Essays by queer writers who have never known a world without AIDS show the enormous impact of the global crisis across race, class, gender, and ethnicity.
Sycamore sought submissions from a generation “that came of age in the midst of the epidemic,” including those who grew up after the advent of effective HIV treatments. Even across large differences in culture and AIDS education, these essayists were constantly told some variation of “I was going to die because I was gay. I was abominable and I was doomed”—as Dan Cullinane writes in “Andy Bell Made Me Gay.” However, most of these personal narratives end with redemption and survival. The stories involve overcoming racism (Bryan M. Holdman: “Surviving HIV doesn’t mean I will necessarily survive Blackness”), classism, misogyny, and homophobia as well as stigma surrounding the contraction, diagnosis, and treatment of the disease. The collection exposes a wide disparity in AIDS education and prevention; more than one writer notes that HIV awareness was nonexistent inside the penitentiary system and that AIDS was an equal-opportunity killer, striking down young, old, poor, rich, White, Black, and everything in-between.

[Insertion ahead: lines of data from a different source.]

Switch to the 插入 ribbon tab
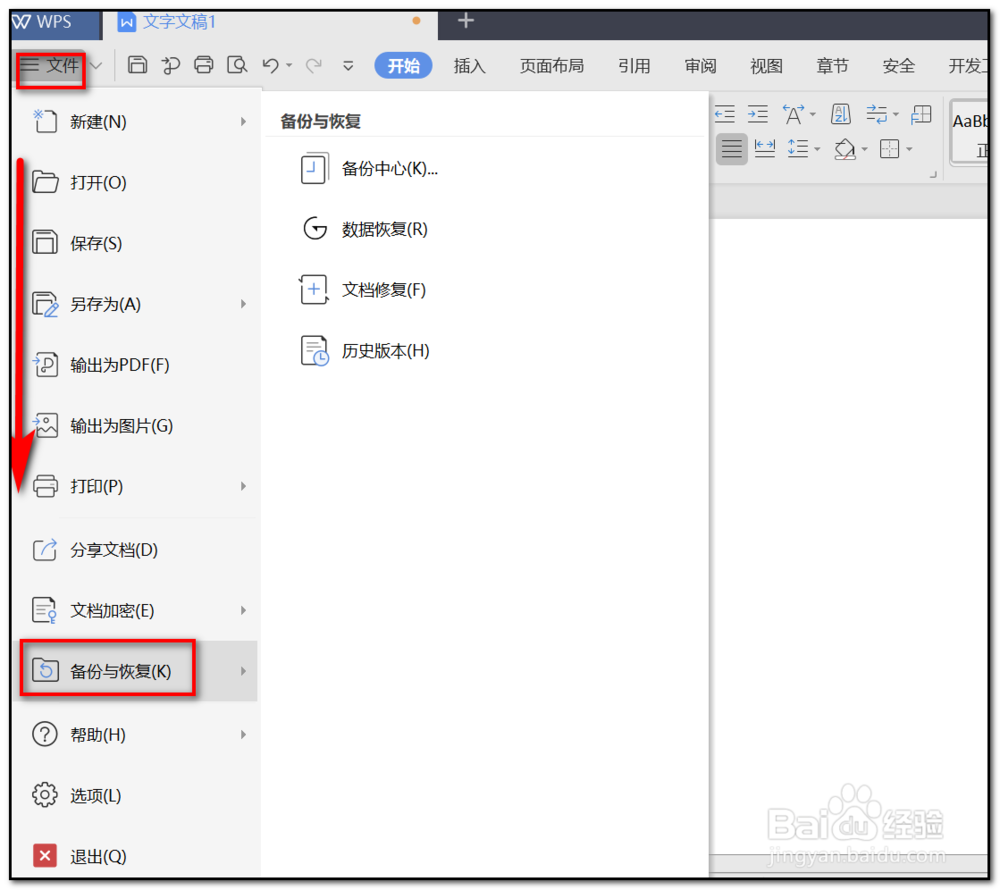1000x890 pixels. click(470, 66)
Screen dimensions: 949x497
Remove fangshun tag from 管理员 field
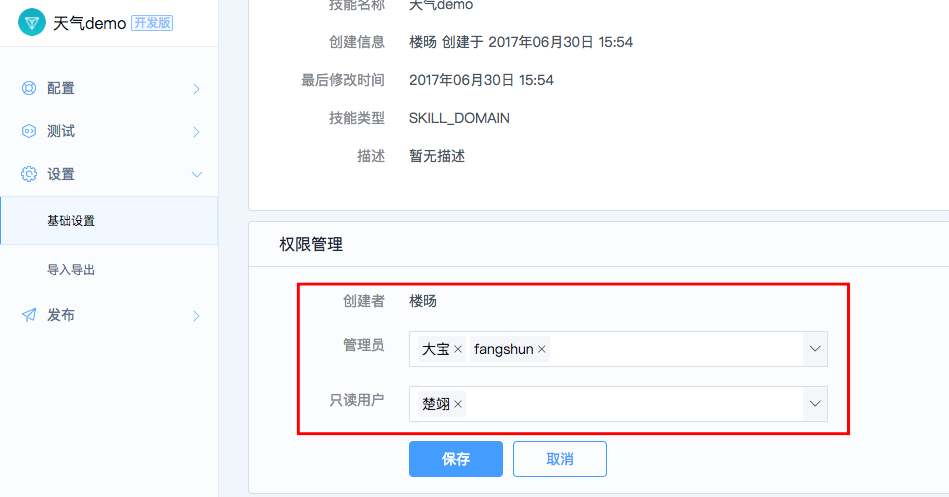[x=542, y=349]
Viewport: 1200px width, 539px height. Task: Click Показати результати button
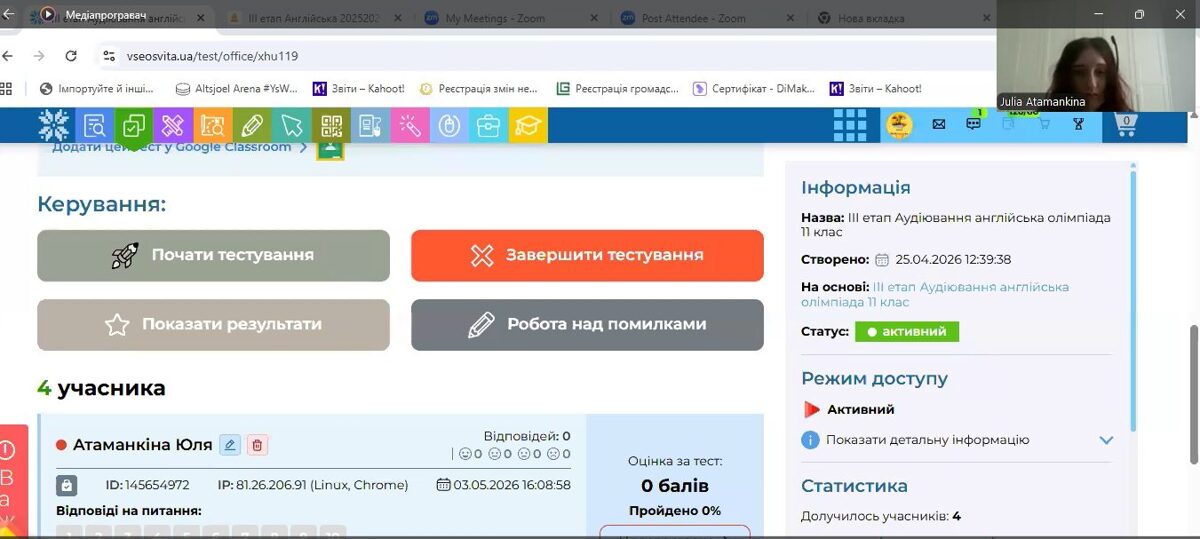[213, 324]
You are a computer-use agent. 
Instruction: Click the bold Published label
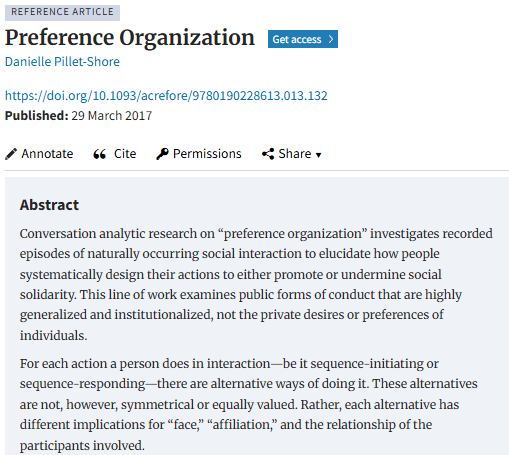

More than one contributor observes that despite therapeutic cocktails and prophylactic measures, AIDS continues to kill, with no cure in sight. Like the Covid-19 crisis, the AIDS epidemic has exposed previously understudied dimensions of inequality, and HIV continues to disproportionately impact marginalized communities. The redundancy of experiences across the three dozen essays can make reading the entire book wearying, but the passions captured by this anthology offer a valuable wealth of perspectives for AIDS and sex educators and a multicultural wake-up call to all readers. As Tony Correia writes, “The lab has a way of leveling the playing field. It all comes down to blood.” Other contributors include Rigoberto González, Hugh Ryan, and Manuel Betancourt.
A satisfyingly diverse collection of most welcome voices on a topic that still deserves attention.